## What you need to do
Restate word for word the lines of the entries below, starting with the line that holds "Select the Trip mileage label" and ending with the line that holds "Task: Click the NVMe type cell", and no others.

## Records for the task

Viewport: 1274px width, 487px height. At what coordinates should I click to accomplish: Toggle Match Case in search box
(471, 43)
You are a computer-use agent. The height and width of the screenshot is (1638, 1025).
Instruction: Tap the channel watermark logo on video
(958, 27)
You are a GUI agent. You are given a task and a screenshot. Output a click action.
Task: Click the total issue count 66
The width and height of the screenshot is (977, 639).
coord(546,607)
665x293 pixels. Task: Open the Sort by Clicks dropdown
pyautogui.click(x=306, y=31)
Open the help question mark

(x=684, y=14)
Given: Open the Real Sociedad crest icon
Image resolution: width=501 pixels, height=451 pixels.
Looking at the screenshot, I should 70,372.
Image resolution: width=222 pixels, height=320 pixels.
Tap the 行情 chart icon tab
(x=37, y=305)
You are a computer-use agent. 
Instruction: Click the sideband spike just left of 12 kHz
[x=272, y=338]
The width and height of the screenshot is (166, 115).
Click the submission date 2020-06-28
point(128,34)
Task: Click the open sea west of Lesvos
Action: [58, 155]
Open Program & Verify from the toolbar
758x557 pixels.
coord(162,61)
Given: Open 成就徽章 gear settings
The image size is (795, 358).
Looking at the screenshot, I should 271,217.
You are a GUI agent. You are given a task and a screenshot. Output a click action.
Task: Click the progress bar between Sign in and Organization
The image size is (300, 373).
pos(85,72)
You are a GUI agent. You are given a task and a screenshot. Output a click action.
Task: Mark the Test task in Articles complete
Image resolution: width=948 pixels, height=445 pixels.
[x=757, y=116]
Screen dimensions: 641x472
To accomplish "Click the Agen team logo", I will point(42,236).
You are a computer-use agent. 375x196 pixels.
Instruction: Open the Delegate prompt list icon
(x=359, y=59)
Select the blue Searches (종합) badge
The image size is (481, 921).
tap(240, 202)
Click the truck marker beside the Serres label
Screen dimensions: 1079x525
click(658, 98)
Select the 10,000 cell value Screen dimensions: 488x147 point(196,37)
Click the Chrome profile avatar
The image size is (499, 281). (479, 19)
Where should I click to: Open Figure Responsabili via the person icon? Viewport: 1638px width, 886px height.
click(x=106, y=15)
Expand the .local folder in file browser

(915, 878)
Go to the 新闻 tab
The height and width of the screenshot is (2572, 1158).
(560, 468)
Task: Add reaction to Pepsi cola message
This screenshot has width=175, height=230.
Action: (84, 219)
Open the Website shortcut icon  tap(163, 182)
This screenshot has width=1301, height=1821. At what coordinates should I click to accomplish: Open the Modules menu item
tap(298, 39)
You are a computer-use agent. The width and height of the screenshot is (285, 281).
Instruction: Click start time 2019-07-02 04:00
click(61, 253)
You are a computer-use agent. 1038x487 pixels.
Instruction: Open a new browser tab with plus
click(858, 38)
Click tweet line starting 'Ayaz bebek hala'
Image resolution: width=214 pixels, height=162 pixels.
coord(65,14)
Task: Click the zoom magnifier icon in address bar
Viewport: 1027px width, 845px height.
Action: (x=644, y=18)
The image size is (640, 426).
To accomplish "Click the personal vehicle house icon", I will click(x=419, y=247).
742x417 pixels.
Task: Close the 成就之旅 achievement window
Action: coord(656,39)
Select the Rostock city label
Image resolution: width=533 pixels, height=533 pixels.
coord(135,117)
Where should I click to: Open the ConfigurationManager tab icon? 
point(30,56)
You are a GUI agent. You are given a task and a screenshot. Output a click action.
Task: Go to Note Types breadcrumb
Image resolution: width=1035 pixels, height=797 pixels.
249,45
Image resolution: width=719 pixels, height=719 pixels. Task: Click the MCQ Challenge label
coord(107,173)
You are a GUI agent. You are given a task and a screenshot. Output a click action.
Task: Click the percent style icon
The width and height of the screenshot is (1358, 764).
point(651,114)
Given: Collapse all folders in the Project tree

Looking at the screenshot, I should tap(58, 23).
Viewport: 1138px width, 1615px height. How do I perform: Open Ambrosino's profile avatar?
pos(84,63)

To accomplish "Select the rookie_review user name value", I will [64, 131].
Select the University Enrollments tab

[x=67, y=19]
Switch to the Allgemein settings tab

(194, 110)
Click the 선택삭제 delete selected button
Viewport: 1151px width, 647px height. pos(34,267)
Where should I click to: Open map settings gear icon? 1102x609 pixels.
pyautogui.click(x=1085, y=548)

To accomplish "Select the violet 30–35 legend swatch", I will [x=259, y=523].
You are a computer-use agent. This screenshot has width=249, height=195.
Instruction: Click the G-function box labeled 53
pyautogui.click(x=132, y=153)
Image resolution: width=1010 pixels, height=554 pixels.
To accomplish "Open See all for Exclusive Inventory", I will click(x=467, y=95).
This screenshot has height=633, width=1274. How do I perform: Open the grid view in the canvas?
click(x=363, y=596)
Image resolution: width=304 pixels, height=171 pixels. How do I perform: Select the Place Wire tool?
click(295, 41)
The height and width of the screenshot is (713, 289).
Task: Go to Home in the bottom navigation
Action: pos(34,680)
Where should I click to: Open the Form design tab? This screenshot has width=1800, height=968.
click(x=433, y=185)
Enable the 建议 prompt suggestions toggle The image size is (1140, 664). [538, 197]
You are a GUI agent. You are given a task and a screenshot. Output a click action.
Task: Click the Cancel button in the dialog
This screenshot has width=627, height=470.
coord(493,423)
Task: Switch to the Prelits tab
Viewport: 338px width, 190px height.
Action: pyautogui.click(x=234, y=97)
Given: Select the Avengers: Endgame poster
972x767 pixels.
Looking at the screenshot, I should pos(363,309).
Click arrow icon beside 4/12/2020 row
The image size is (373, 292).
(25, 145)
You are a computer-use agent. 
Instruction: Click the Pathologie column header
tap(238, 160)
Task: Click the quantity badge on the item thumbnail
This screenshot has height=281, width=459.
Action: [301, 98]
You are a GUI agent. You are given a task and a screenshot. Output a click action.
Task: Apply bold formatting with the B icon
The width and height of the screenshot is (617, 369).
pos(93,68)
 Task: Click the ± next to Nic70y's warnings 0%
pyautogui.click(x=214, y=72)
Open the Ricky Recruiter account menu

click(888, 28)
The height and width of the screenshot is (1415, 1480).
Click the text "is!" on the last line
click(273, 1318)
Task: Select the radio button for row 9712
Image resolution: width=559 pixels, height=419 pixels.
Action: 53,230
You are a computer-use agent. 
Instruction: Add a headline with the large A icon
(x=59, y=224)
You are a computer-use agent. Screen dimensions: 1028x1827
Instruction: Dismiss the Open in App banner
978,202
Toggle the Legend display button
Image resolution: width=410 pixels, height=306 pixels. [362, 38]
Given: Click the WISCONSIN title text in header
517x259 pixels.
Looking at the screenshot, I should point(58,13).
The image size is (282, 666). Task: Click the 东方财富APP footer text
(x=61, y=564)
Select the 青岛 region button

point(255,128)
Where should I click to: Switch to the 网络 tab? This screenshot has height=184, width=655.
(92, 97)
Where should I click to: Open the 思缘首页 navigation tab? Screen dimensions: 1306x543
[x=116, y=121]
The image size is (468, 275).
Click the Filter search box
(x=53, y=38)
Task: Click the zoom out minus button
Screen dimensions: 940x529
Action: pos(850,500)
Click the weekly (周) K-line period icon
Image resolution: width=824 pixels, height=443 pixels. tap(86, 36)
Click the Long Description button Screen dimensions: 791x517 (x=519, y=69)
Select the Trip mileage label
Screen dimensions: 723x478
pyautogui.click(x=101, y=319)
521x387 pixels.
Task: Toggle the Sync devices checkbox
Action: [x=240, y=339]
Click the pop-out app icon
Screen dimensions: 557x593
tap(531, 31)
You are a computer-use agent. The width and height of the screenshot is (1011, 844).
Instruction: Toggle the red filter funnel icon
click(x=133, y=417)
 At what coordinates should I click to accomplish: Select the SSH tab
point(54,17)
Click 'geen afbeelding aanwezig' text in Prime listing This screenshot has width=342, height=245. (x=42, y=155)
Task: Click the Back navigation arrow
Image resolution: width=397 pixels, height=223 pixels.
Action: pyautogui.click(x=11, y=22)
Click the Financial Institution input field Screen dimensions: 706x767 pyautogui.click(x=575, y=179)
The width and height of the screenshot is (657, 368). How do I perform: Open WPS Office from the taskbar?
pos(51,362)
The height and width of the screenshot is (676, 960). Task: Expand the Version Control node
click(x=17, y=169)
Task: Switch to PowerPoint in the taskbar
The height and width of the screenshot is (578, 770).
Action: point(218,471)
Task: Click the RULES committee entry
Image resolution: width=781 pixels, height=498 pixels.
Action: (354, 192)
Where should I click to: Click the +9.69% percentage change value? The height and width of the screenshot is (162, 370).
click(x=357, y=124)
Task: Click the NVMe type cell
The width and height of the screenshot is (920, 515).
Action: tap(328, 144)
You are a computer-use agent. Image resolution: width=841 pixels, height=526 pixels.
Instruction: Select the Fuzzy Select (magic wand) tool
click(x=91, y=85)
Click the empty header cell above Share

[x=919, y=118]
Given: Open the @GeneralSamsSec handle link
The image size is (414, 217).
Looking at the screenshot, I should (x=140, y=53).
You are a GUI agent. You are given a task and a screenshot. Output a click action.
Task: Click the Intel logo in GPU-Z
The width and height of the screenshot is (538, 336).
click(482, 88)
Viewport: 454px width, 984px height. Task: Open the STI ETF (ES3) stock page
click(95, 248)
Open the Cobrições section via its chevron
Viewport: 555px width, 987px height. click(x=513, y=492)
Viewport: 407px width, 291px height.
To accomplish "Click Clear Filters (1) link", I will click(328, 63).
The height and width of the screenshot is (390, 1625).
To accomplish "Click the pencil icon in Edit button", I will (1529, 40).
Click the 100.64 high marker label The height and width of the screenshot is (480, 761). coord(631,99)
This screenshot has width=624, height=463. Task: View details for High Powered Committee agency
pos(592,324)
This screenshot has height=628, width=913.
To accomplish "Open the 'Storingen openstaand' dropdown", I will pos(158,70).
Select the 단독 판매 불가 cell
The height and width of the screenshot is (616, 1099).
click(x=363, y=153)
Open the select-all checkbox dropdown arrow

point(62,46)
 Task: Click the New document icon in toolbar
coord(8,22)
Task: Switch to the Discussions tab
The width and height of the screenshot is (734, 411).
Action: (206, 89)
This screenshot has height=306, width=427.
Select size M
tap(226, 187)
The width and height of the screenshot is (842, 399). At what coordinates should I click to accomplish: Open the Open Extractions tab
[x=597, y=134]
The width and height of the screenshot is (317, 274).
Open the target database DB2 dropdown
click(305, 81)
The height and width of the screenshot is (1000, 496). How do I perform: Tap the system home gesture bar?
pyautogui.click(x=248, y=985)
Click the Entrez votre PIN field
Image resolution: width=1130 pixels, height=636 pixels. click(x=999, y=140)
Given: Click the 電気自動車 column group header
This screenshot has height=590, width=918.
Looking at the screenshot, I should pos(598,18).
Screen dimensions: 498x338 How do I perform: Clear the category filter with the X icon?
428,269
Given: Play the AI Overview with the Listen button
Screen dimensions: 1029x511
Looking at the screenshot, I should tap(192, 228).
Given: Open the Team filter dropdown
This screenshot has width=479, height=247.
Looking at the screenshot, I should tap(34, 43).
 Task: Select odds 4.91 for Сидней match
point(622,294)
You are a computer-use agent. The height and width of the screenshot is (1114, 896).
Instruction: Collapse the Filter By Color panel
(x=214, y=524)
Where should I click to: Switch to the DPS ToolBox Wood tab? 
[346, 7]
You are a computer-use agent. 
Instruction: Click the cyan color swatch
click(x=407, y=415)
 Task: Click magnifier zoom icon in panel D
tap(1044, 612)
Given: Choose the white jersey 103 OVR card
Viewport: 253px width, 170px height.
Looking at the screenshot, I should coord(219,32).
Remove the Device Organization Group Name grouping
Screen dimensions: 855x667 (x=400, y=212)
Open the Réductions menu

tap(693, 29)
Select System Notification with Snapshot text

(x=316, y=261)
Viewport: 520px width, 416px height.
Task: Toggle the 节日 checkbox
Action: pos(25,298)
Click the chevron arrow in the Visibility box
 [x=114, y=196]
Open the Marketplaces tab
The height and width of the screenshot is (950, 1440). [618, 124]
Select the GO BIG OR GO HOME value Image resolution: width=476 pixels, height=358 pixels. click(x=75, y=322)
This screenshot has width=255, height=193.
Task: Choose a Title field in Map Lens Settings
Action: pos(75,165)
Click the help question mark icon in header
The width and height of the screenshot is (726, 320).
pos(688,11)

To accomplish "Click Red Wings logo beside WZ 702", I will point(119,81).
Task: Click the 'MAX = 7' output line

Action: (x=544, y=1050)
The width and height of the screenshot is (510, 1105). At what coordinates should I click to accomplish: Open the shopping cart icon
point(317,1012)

## Response for this exercise
Select the Trip mileage label
Screen dimensions: 723x478
pyautogui.click(x=101, y=319)
521x387 pixels.
Task: Toggle the Sync devices checkbox
Action: [x=240, y=339]
Click the pop-out app icon
Screen dimensions: 557x593
tap(531, 31)
You are a computer-use agent. The width and height of the screenshot is (1011, 844).
Instruction: Toggle the red filter funnel icon
click(x=133, y=417)
 At what coordinates should I click to accomplish: Select the SSH tab
point(54,17)
Click 'geen afbeelding aanwezig' text in Prime listing This screenshot has width=342, height=245. (x=42, y=155)
Task: Click the Back navigation arrow
Image resolution: width=397 pixels, height=223 pixels.
Action: pyautogui.click(x=11, y=22)
Click the Financial Institution input field Screen dimensions: 706x767 pyautogui.click(x=575, y=179)
The width and height of the screenshot is (657, 368). How do I perform: Open WPS Office from the taskbar?
pos(51,362)
The height and width of the screenshot is (676, 960). Task: Expand the Version Control node
click(x=17, y=169)
Task: Switch to PowerPoint in the taskbar
The height and width of the screenshot is (578, 770).
Action: point(218,471)
Task: Click the RULES committee entry
Image resolution: width=781 pixels, height=498 pixels.
Action: (354, 192)
Where should I click to: Click the +9.69% percentage change value? The height and width of the screenshot is (162, 370).
click(x=357, y=124)
Task: Click the NVMe type cell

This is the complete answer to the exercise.